Work item. Whenever a line in the entries below contains "each", copy that line.

Data extracts.

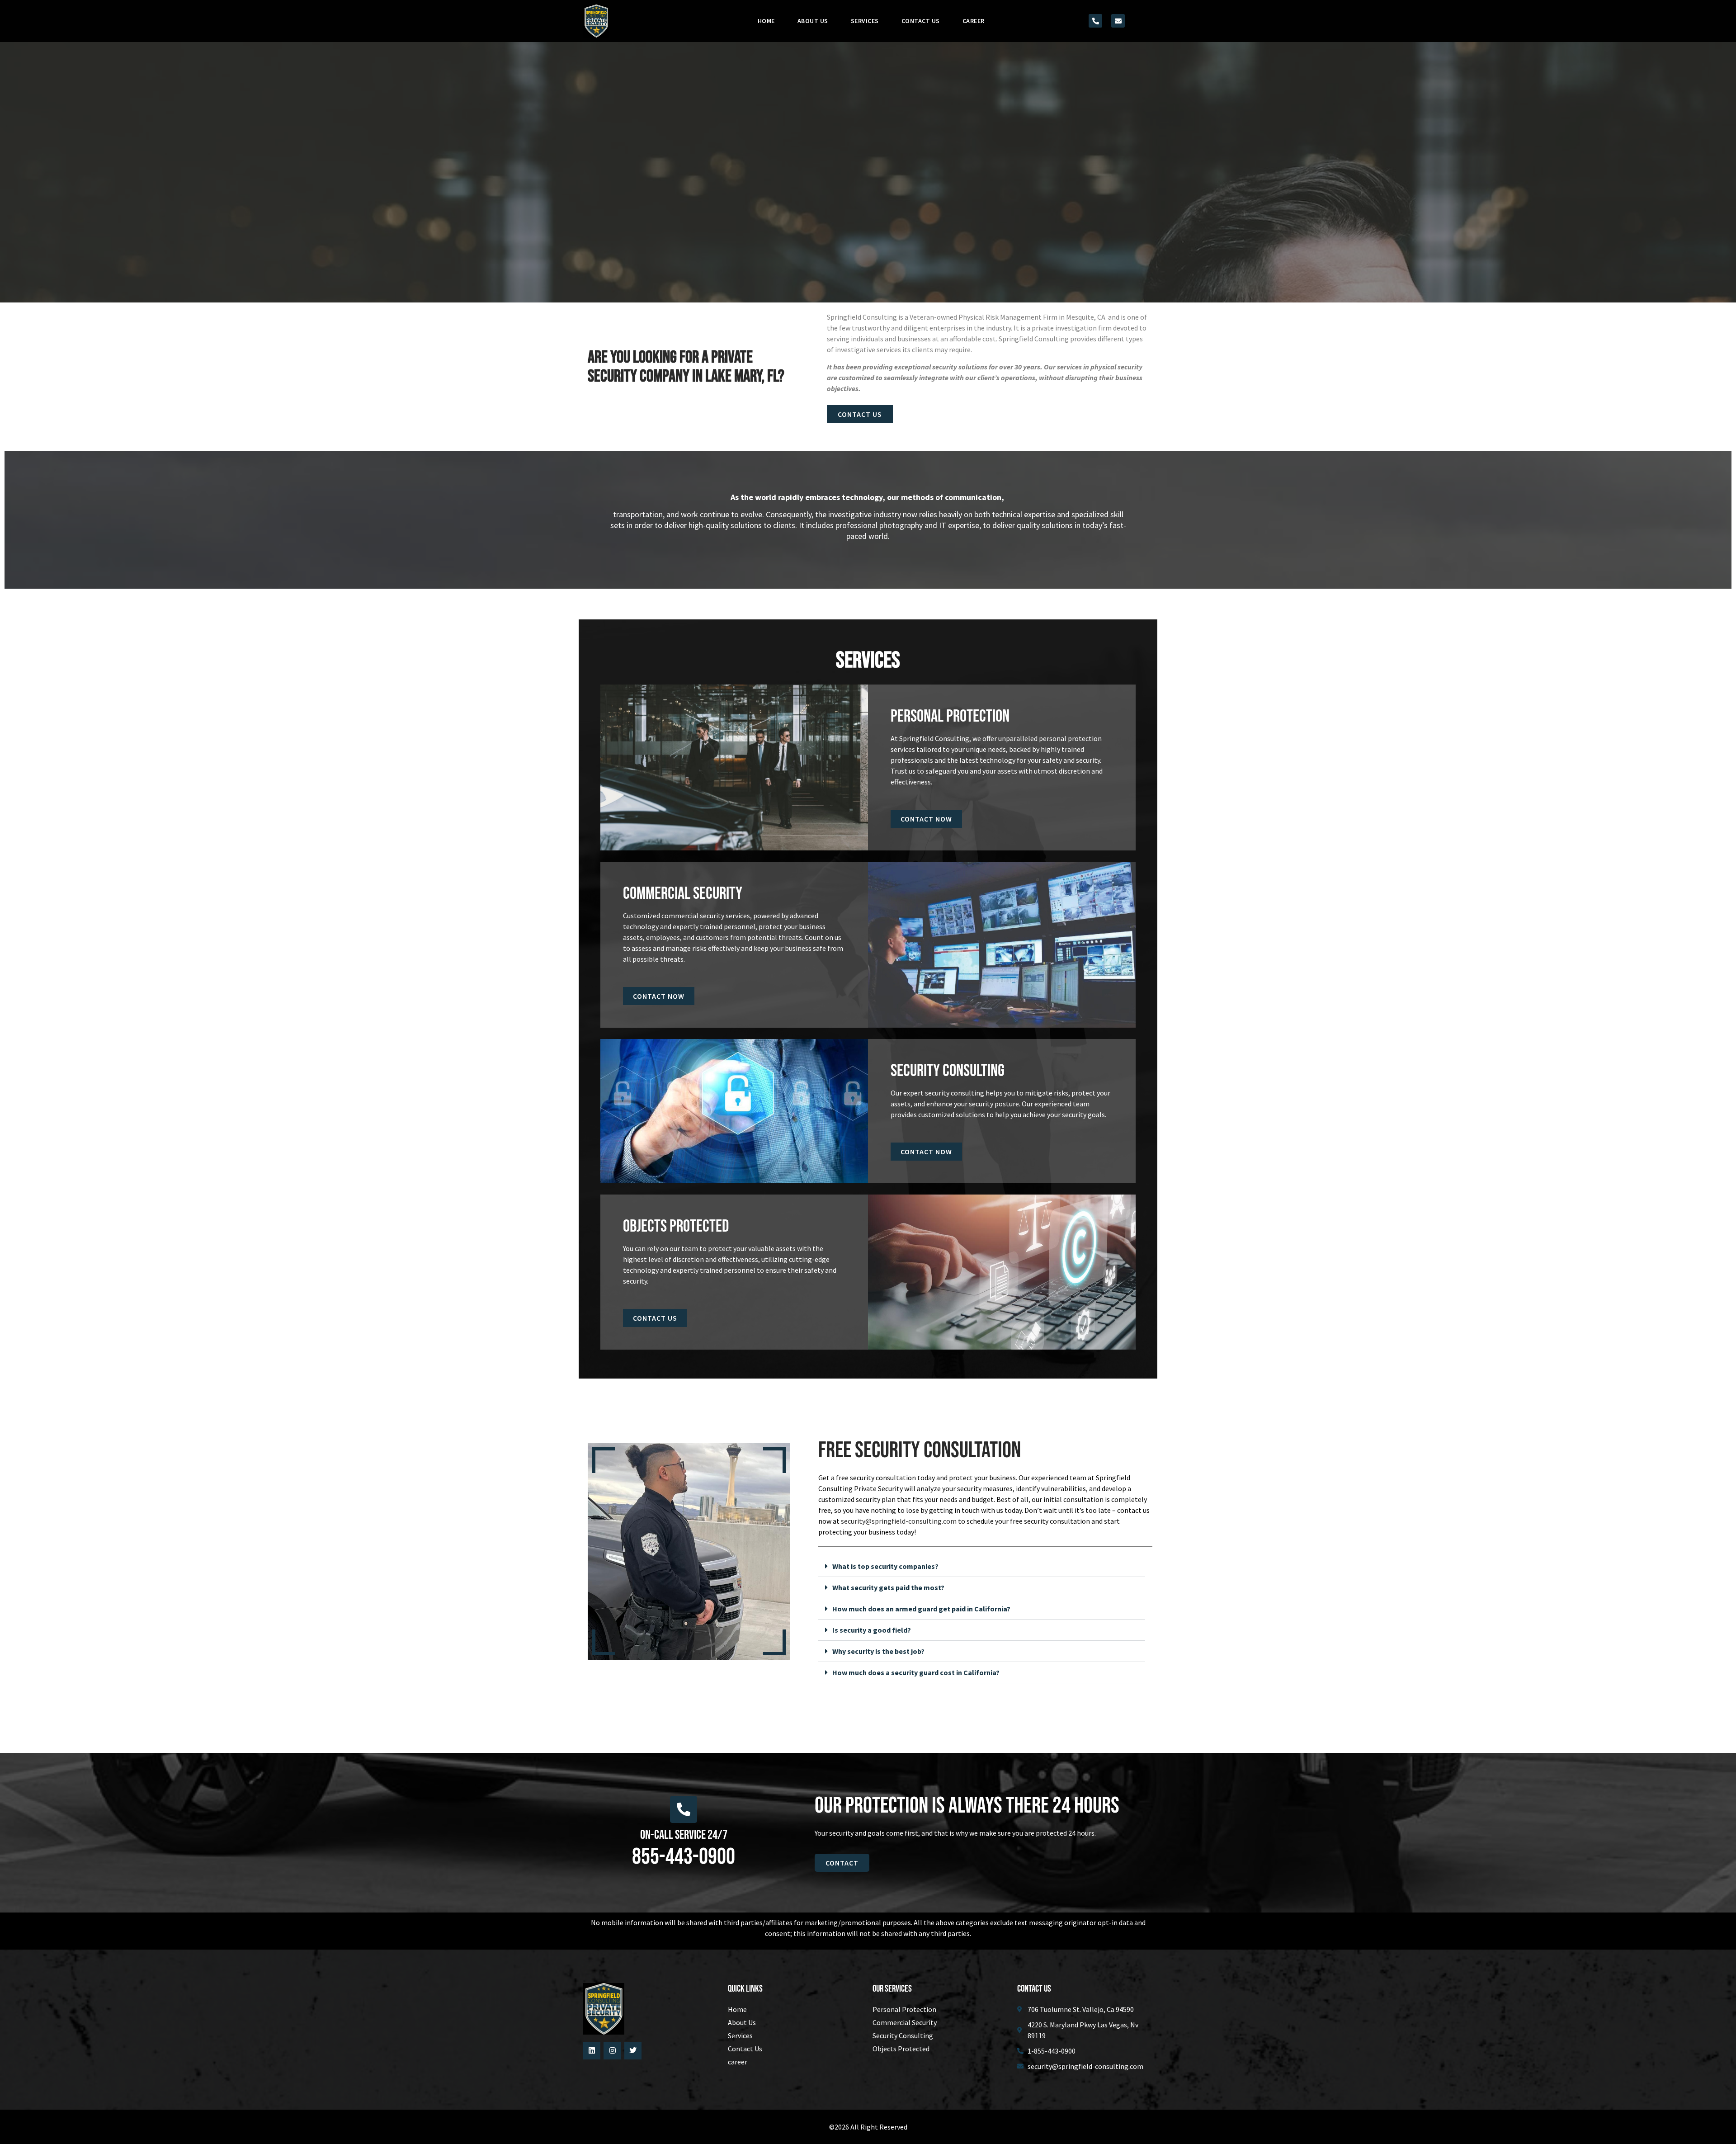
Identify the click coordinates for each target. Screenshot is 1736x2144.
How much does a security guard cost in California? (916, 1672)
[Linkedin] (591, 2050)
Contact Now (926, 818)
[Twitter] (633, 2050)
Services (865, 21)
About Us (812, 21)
--
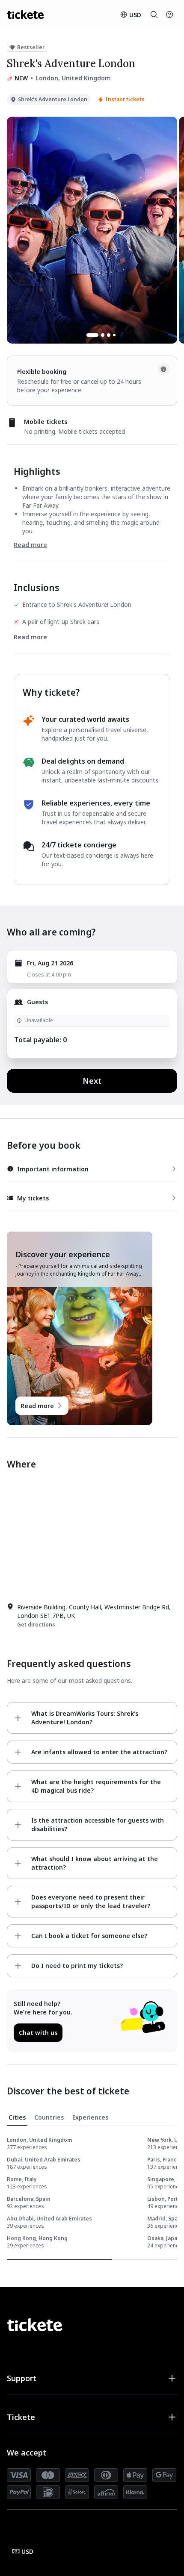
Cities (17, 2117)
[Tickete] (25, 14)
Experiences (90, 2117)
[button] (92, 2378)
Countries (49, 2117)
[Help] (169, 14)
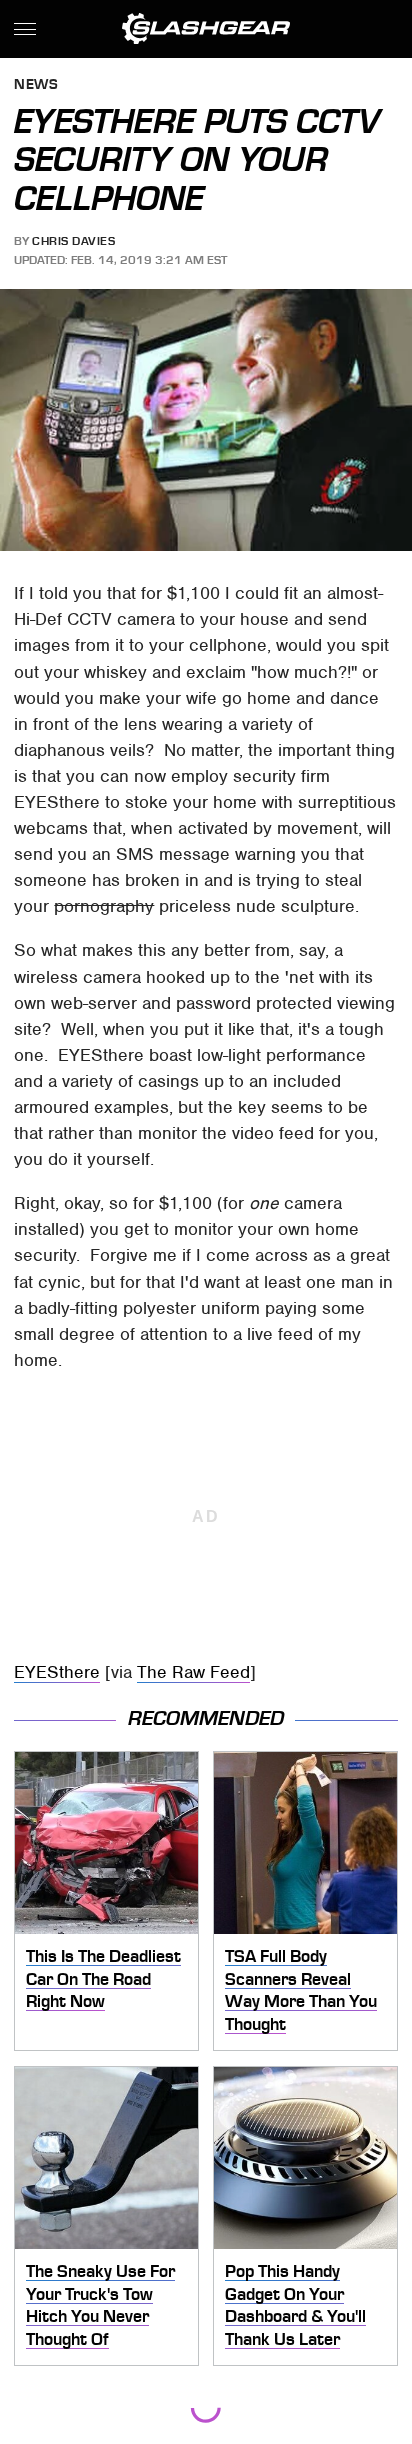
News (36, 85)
* * *
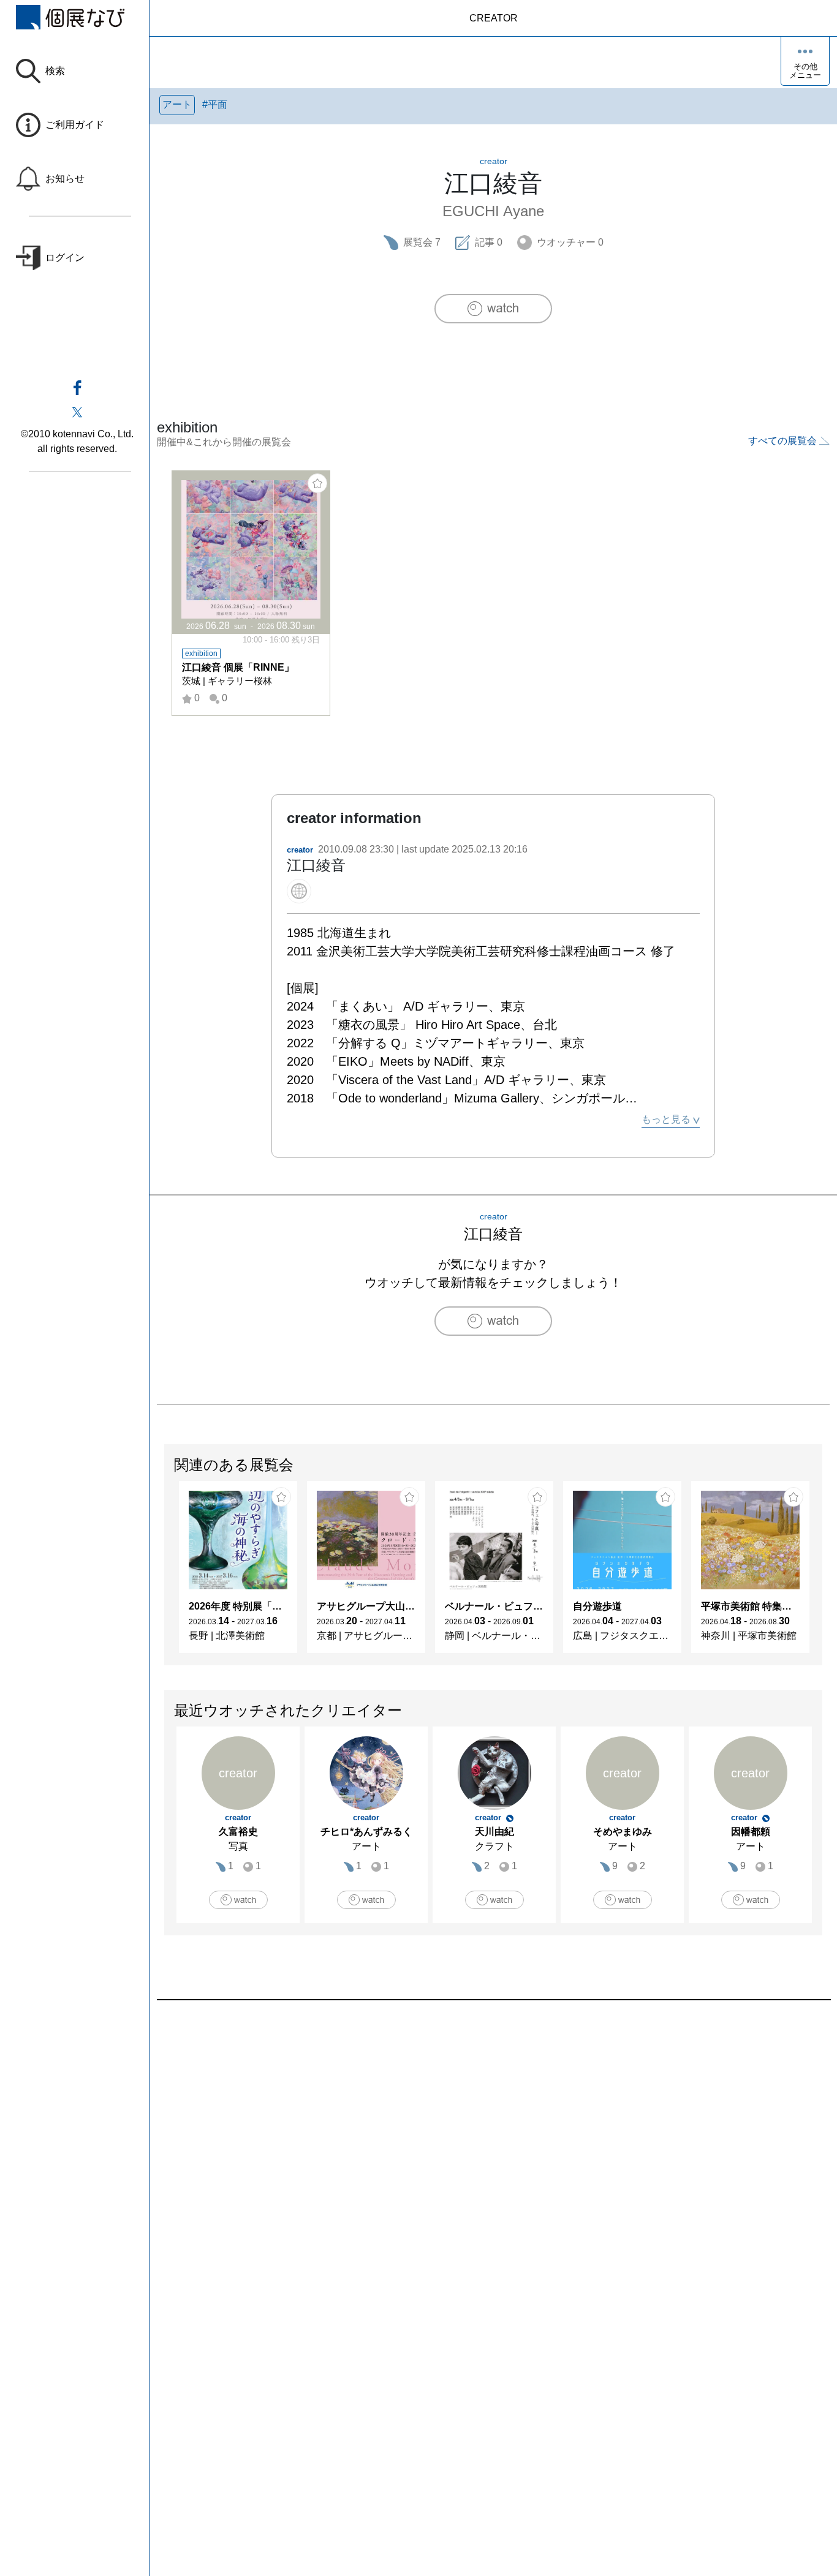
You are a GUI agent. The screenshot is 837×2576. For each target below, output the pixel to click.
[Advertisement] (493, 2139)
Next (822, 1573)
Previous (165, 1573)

Completed exercise.
Identify the click coordinates for each target. Screenshot is 1736x2144.
You are a GUI agent. The screenshot is 837×2576. For each target below, output the pixel to click.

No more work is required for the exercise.